The antennule is uniquely adapted to function throughout the life of the shrimp in response to an ever-changing environment. It contains specialized secretory glands, grooming mechanisms, and behaviors designed to keep it functional and clean. The antennular sensilla and their associated annuli are periodically replaced and renewed with each molt, resulting in the complete regeneration of the antennule. As a result, the antennule plays a vital role as a dynamic and complex sensory-motor organ, actively participating in various essential aspects of crustacean life [65].

Comparative insights on the fine structure of antennal and antennular setae in Marsupenaeus japonicus and other decapod crustaceans

SEM is a helpful tool for describing the fine structure of the cephalic part of the Marsupenaeus japonicus.

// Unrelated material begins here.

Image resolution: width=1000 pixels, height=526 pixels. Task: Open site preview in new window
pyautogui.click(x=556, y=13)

The use of SEM on the cuticle outgrowths called setae in crustaceans has proven beneficial for understanding both their sensory functions and taxonomic classifications. Specifically, these plumose setae assist crustaceans in detecting water currents [36].

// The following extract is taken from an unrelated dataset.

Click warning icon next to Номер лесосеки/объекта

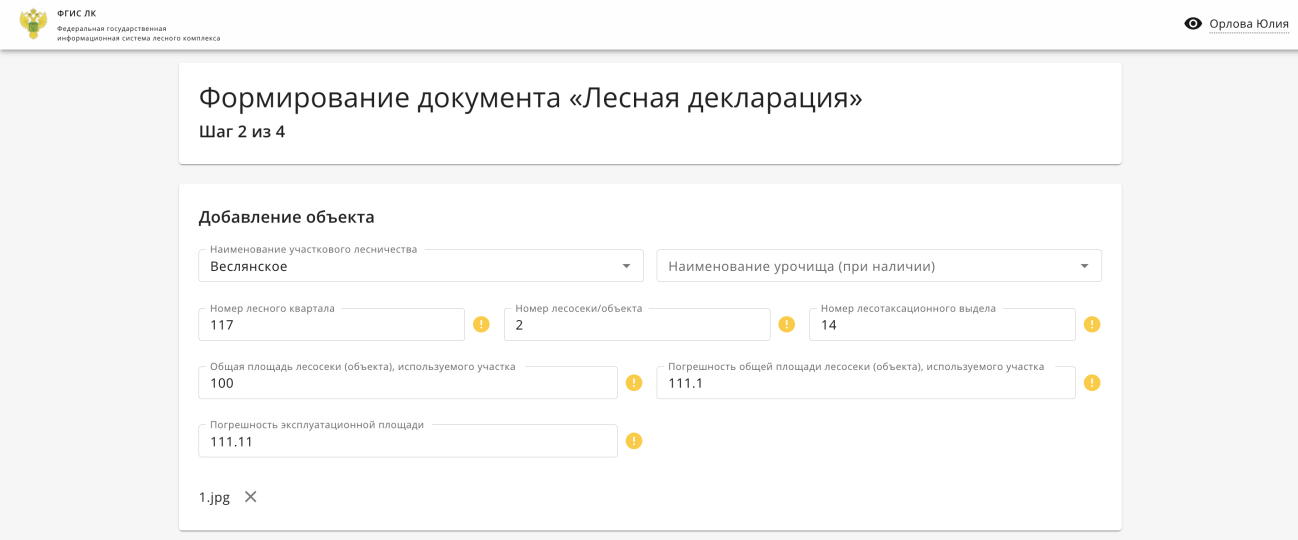(787, 324)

When comparing Marsupenaeus japonicus to other decapod crustaceans, it is noteworthy that there are variations in the number and type of setae found on the antennules and antennal setae [66]. Aesthetascs, which are antennule-specific setae, are largely assumed to function as chemoreceptors [67]. The number and length of these setae vary among crustacean species, demonstrating important morphological adaptations [36, 68]. Setae are distributed throughout the body and provide an overview of some of the prominent sensors on the chemosensory organs that contribute to feeding behavior [25, 67, 69].

Chemoreceptive setae and their various functions are essential for detecting potential food sources and mates [67, 69, 70]. For instance, the lateral flagellum of the antennules contains unimodal, olfactory aesthetasc used in distance chemoreception [31]. On the other hand, the long flagella of the second antennae are thought to be chemotactic, equipped with bimodal, gustatory receptors [25]. The gustatory chemosensory system is partially dependent on the bimodal antennal setae receptors, which interact with relevant molecules and generate receptor and action potentials, transmitting the effects of chemical stimuli [70, 71].

Moreover, it is observed that many species' antennae exhibit sexual dimorphism, presumably as an adaptation for efficient mate searching. For example, the chemical signals involved in the mate recognition system of Palaemonetes pugio shrimp highlight the specialized receptors males use to receive and interpret female signals [24].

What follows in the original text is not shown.